[WRITTEN TASK] In the item position entries below, substitute "Where do I click to" for every "Where should I click to" and copy the lines out with nothing else changed. Omit the pictures from your answer.

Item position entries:

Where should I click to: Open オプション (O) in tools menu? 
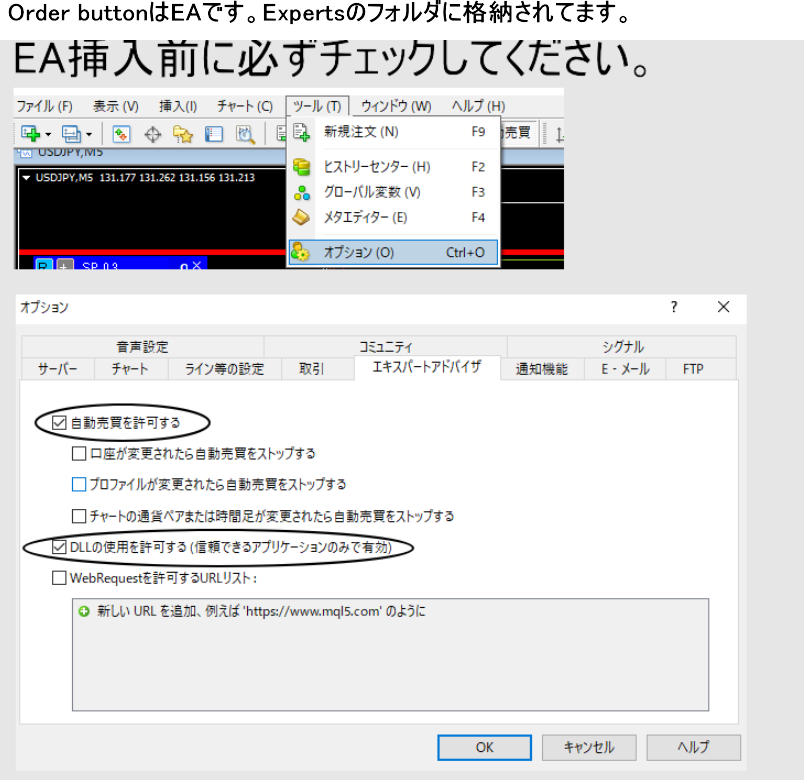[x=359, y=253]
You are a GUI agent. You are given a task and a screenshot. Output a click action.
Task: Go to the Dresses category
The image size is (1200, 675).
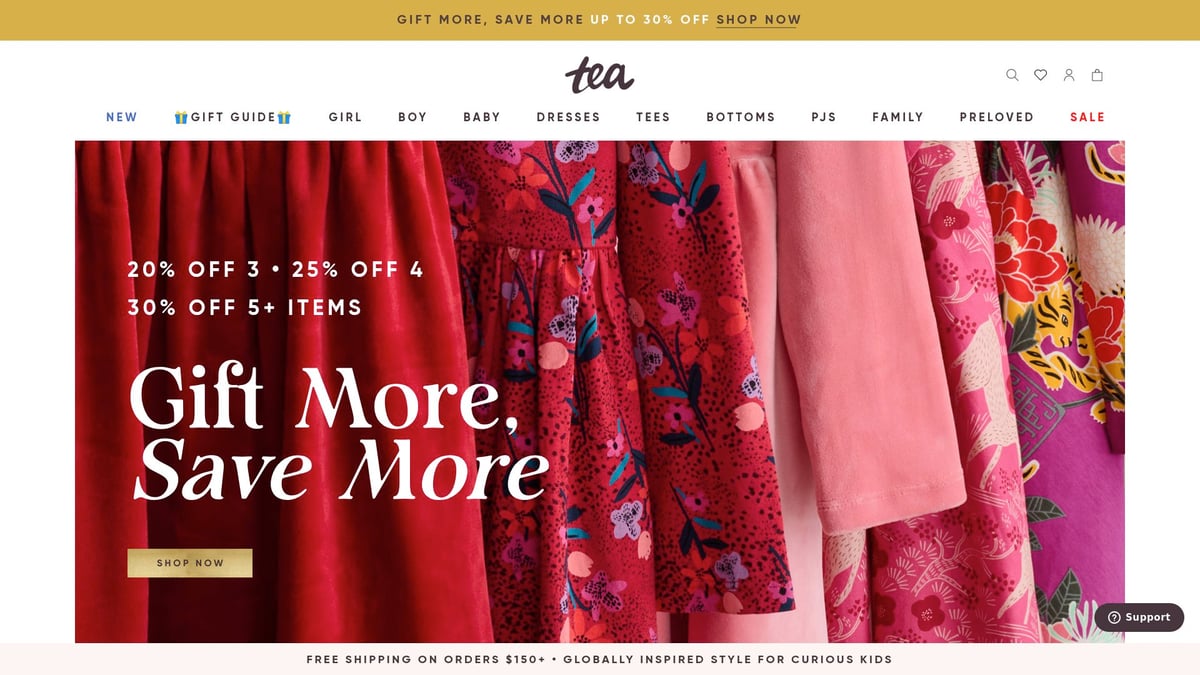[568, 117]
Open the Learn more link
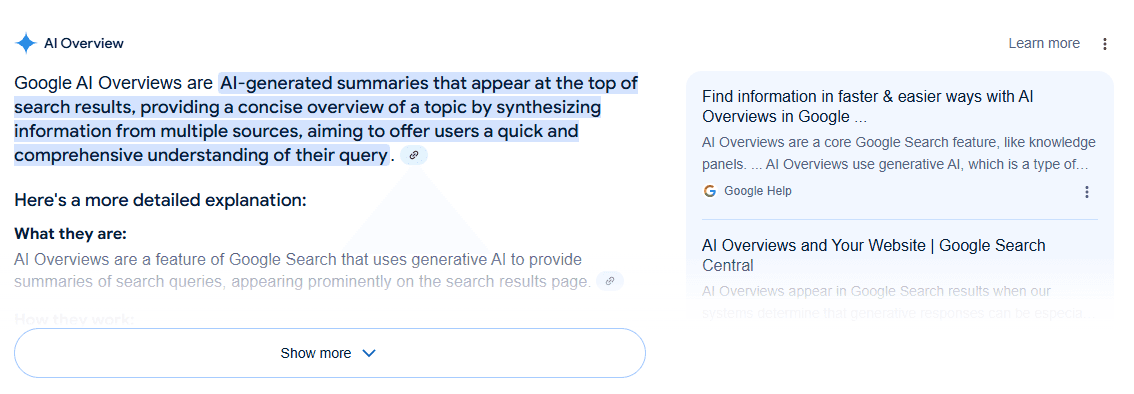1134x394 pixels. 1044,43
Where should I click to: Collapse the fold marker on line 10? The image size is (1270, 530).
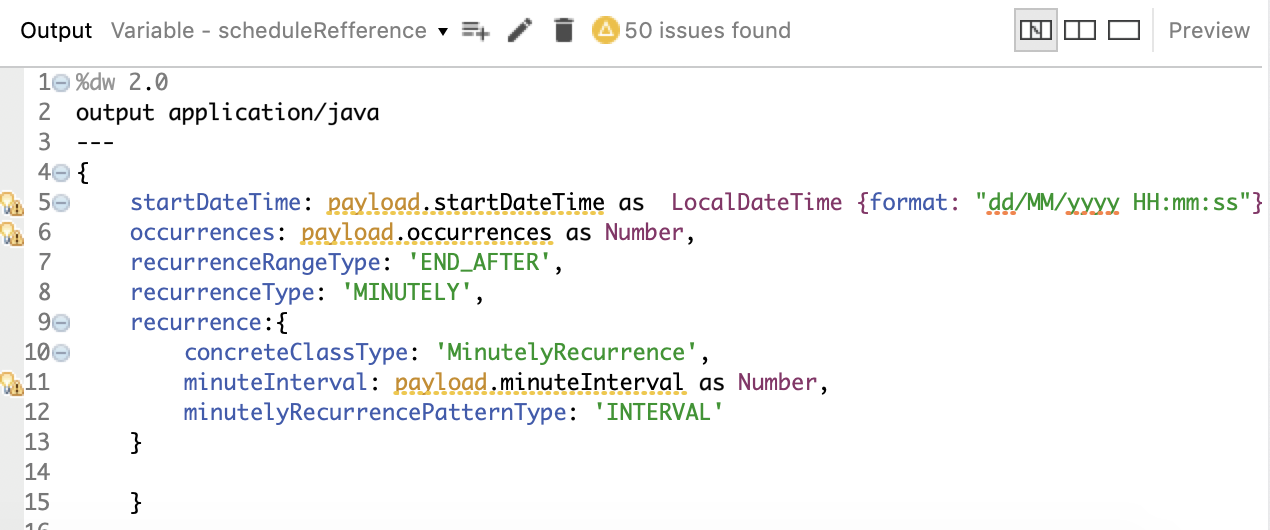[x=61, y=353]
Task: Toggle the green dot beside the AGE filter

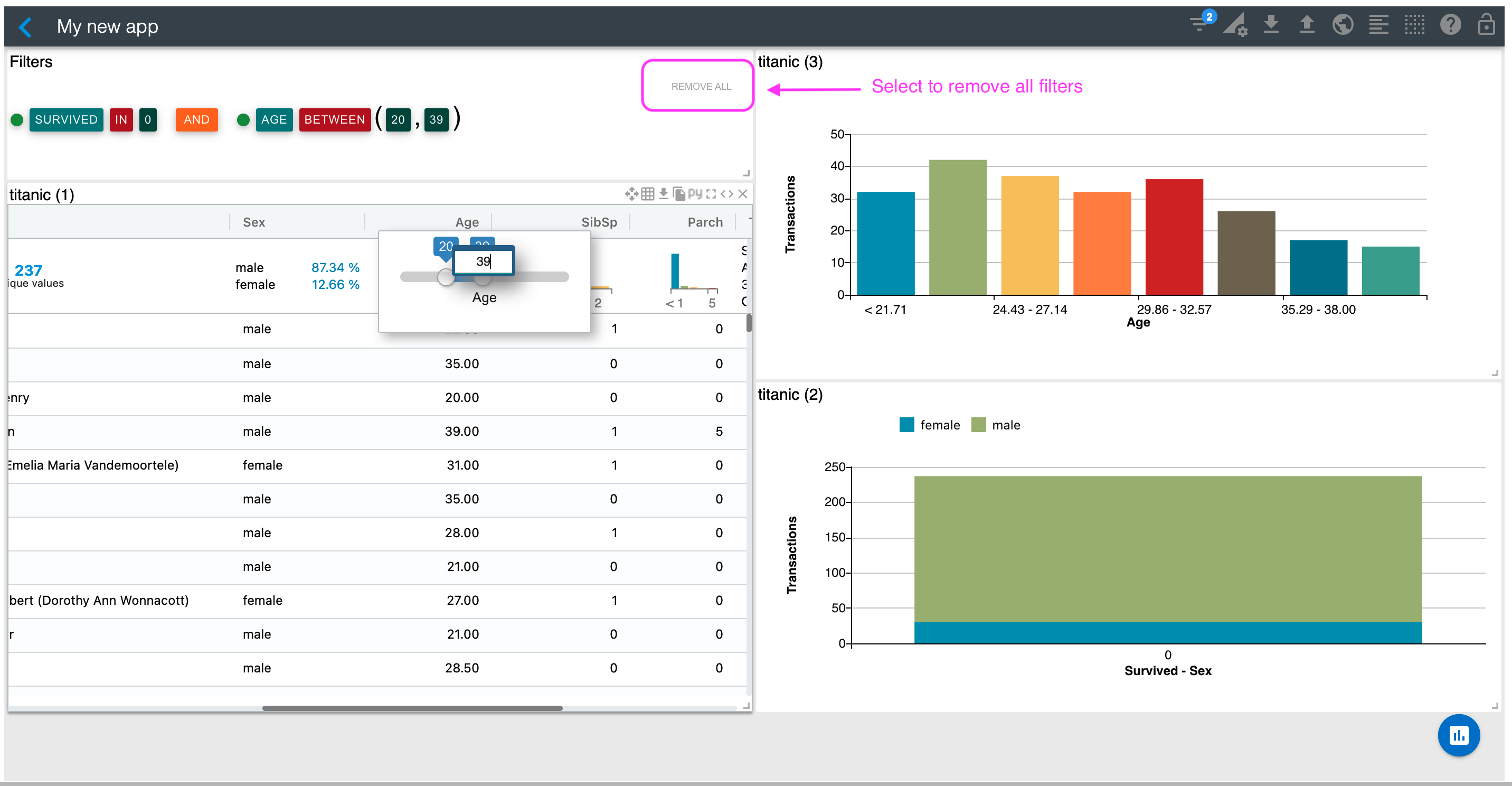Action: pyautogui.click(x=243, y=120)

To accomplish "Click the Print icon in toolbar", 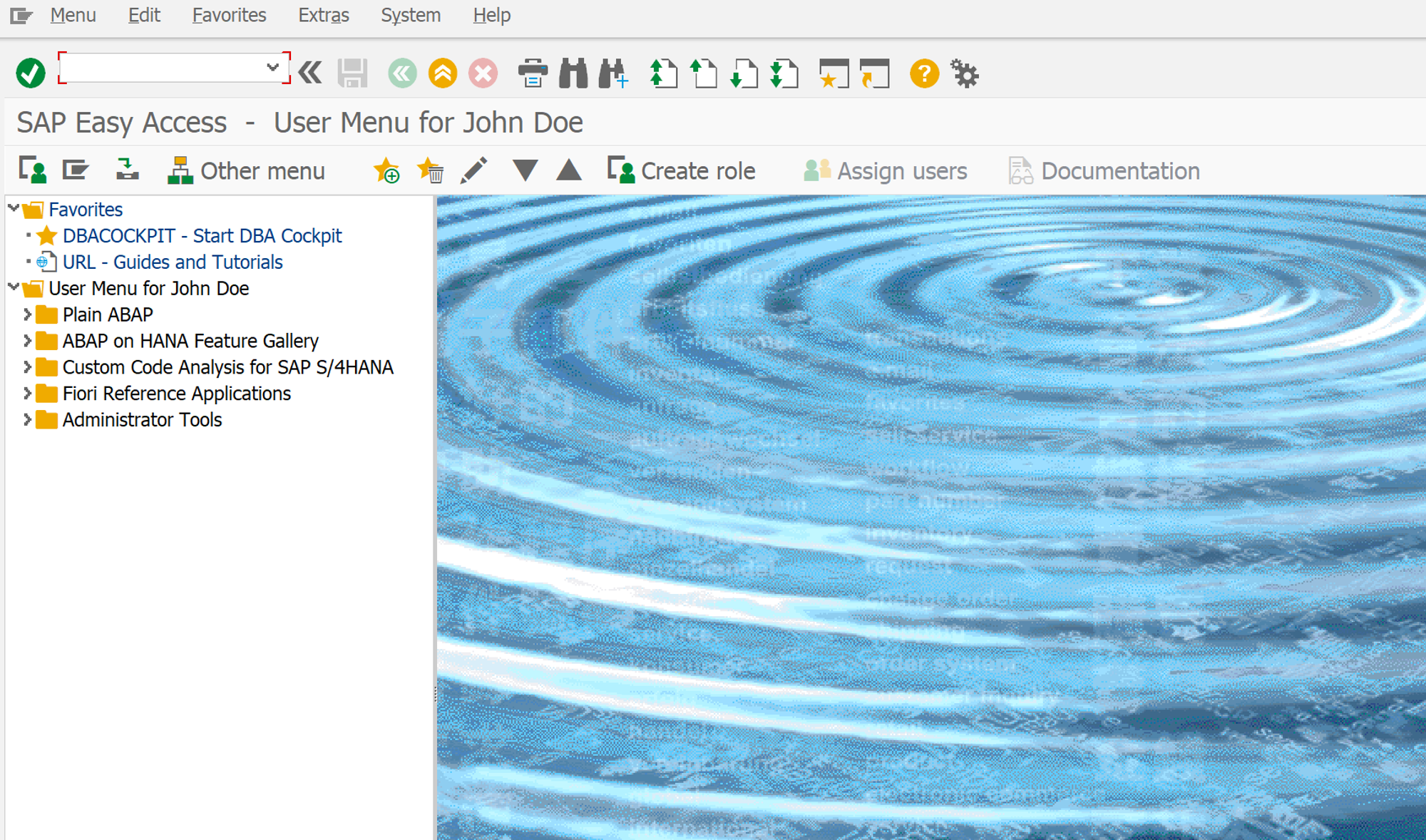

[SOLUTION]
Where do I click to: Open オプション (O) in tools menu? 
[x=359, y=253]
You are a GUI agent. You are given a task and a screenshot. Output a click action.
Task: Go to the Dresses category
The image size is (1200, 675).
[568, 117]
Open the Learn more link
1134x394 pixels. 1044,43
Where do I click to: Collapse the fold marker on line 10? The image size is (1270, 530).
[x=61, y=353]
Task: Toggle the green dot beside the AGE filter

Action: pyautogui.click(x=243, y=120)

To accomplish "Click the Print icon in toolbar", 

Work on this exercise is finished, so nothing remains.